▶ [Fragmento original]
· · · · · · ·
Cincuenta años después de
aquel movimiento intelectual iniciado en los sesenta henos aquí. Justo es decir
para quien aún no lo reconozca en toda su magnitud, que otro ciclo se abre para
la nación. El natural recambio generacional, la vida misma en su realidad y la
lógica evolución de las aspiraciones colectivas, nos colocan frente al momento
justo en que, comprendiendo otra idea del propio Chomsky al definir la
responsabilidad de los intelectuales como mucho más profunda que la tarea de
los pueblos, dado los privilegios únicos de que gozan, corresponde a estos el
papel de vanguardia.
Es hora de regenerar la
nación, de reavivar la llama, de reconstruir planes y rehacer caminos.
Corresponde al hombre de las metáforas, ese que bien definiera Cintio Vitier
como imprescindible, desafiar a la comodidad, enfrentar la confianza
inmovilizante, y replantear el debate.
· · · · · · ·
▶ [Ejercicio escrito]
Responde a partir del fragmento sobre los intelectuales:
1. ¿Cuántos años han pasado desde el movimiento intelectual iniciado en los sesenta?
2. ¿Quién definió como imprescindible al hombre de las metáforas?
3. ¿Qué tres cosas corresponden a ese hombre?

▶ [Material de consulta]
· · · · · · ·
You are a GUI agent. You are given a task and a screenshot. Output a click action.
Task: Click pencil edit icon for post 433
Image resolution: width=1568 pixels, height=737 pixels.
· · · · · · ·
▶ [Respuesta completa]
1. Cincuenta años.
2. Cintio Vitier.
3. Desafiar a la comodidad, enfrentar la confianza inmovilizante y replantear el debate.